Furthermore, Ms Artz said women can face barriers to leadership positions due to prevailing attitudes which have “not been easy to dismantle”.

“I think we can say that female CEOs get a lot more scrutiny and they get judged on different things that male CEOs do,” she said.

She said that talking points such as whether the person is married or has children can be “distracting, and in many ways it diminishes the credibility of the leader”.

“We do know that there is absolutely still unconscious bias and that there’s attitudes that need to change,” she said.

Ms Artz also argued that the cost of childcare means that families are led to making decisions that can “derail” or “sideline” a woman’s career.

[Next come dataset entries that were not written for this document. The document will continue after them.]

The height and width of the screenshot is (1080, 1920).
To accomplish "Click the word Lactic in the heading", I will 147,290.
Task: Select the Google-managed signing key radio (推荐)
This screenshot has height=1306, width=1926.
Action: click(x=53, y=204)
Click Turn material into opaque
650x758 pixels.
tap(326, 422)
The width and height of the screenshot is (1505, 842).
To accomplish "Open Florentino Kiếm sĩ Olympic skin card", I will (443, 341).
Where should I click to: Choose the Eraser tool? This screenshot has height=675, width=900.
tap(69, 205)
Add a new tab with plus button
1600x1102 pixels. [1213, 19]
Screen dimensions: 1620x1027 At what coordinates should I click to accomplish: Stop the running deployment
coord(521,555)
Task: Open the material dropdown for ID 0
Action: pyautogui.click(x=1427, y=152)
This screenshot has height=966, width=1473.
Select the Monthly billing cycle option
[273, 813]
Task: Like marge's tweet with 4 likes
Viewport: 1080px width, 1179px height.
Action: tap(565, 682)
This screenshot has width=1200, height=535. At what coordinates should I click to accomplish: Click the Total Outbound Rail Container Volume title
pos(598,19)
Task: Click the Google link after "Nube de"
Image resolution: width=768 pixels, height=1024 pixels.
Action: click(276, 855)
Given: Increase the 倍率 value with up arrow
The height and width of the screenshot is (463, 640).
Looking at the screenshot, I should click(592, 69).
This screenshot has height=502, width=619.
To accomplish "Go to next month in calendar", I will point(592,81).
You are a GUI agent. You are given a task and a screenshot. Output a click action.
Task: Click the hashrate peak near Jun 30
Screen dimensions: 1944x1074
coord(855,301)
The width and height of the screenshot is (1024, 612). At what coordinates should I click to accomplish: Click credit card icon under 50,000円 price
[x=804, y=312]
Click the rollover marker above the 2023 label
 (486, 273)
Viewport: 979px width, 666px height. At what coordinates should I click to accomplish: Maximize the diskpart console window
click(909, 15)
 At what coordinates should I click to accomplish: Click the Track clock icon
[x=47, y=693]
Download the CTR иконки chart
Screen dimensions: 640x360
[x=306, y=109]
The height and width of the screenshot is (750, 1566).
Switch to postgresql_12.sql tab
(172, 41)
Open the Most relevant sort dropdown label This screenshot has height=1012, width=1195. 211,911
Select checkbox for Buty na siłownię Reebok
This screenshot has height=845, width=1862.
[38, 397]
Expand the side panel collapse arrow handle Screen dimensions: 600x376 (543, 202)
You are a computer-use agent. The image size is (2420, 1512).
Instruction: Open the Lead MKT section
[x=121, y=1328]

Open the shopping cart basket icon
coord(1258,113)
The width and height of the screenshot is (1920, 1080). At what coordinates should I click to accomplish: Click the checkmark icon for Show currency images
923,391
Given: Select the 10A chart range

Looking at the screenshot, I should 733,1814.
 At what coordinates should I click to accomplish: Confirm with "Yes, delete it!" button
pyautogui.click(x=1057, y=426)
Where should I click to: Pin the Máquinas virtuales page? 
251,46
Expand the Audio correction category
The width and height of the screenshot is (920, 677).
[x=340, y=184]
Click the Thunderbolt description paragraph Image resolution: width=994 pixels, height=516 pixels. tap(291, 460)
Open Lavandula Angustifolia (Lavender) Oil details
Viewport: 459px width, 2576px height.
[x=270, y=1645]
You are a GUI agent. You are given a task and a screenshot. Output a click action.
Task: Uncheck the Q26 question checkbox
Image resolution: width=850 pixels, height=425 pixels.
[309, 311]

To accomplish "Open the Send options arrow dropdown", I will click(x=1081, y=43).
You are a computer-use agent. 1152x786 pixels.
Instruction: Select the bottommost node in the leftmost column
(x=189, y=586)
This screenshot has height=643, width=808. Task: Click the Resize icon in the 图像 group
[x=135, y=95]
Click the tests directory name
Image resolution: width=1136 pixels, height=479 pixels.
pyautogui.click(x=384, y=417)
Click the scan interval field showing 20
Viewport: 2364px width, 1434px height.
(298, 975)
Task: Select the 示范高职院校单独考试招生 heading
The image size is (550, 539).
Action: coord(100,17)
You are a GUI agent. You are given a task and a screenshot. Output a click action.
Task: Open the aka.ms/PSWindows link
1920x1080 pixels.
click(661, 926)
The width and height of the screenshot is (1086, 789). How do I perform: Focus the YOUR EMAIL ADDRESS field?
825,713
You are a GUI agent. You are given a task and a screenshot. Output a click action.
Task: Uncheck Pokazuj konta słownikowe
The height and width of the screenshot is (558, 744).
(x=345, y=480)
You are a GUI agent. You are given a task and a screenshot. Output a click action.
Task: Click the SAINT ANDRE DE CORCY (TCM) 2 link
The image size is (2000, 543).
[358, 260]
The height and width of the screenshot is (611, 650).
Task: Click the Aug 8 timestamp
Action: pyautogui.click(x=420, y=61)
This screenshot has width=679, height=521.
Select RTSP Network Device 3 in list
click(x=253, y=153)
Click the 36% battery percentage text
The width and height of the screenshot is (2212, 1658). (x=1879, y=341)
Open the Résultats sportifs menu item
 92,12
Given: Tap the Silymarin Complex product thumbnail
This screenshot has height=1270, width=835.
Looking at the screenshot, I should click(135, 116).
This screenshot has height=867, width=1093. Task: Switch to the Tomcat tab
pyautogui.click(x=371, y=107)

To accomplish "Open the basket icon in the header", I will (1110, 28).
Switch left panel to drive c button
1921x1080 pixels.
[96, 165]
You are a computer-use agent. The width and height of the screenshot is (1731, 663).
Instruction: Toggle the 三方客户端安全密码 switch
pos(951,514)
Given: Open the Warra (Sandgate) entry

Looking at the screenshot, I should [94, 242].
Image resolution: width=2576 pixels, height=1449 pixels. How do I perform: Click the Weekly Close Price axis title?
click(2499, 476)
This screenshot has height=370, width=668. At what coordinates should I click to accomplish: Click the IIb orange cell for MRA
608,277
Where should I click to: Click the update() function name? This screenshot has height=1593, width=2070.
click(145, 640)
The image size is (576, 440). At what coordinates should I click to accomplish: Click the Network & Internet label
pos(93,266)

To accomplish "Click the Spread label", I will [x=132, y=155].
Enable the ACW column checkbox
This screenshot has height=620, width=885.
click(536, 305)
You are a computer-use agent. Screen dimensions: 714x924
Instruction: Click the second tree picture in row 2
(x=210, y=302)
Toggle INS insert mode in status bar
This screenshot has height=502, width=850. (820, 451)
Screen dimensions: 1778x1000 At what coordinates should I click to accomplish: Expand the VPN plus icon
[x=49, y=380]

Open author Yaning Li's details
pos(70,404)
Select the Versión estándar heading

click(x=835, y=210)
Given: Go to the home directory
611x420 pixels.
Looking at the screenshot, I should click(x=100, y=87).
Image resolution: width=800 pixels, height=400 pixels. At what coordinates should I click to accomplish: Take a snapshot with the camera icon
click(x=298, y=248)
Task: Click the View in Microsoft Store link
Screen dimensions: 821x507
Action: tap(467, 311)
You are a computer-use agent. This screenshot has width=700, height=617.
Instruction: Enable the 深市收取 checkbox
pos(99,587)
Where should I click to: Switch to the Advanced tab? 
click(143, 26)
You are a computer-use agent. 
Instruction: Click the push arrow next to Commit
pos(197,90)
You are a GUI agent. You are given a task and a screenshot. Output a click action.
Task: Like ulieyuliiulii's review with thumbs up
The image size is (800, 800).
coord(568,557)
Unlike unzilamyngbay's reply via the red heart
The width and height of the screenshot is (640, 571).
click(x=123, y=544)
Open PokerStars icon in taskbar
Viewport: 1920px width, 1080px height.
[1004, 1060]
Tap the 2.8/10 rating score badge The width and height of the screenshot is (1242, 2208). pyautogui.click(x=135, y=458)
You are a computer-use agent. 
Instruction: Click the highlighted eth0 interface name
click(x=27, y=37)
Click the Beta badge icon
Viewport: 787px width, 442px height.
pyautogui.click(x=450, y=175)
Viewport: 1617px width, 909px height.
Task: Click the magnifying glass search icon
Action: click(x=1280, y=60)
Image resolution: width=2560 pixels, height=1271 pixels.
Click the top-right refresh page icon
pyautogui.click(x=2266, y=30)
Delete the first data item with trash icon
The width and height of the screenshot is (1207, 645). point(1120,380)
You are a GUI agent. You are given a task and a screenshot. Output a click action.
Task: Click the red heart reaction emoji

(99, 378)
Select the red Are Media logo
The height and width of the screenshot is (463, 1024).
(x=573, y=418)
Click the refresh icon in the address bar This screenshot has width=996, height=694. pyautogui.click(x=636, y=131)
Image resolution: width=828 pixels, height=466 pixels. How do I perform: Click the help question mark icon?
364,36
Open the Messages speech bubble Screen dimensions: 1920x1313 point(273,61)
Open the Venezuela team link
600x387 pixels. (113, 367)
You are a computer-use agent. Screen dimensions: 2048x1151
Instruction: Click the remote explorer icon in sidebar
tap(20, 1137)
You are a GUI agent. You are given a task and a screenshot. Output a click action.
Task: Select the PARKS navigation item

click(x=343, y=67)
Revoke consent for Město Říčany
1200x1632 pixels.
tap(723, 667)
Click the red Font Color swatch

Responding to the report, Chancellor Rachel Reeves said the data “shows how far we’ve come”, adding: “But there is still a long way to go as women remain under‑represented in key executive roles.

“As Chancellor, I’m clear there should be no ceiling on a woman’s ambition.

“When they can participate fully at every level, organisations make better decisions, innovate more and perform more strongly, boosting our whole economy.”

Business and Trade Secretary Peter Kyle said: “It’s essential that our top talent can reach the highest levels of leadership, which is why I’m so pleased the UK continues to lead the charge for gender equality in boardrooms.

“However, be in no doubt that despite this progress, there is still much more work to do.”

Looking at individual companies, drinks giant Diageo and supermarket and services chain The Co-operative Group have the highest representation of women in their boardrooms, at 77.8% and 72.7% respectively.

Marks & Spencer, HSBC, and water firms Severn Trent and Pennon Group are among those to record representation greater than 60%.

At the other end of the scale, parcel giant Evri and yoghurt maker Muller had no women on their boards, while the likes of pub groups Mitchells & Butlers and Wetherspoons were towards the bottom of the list with representation of 22%.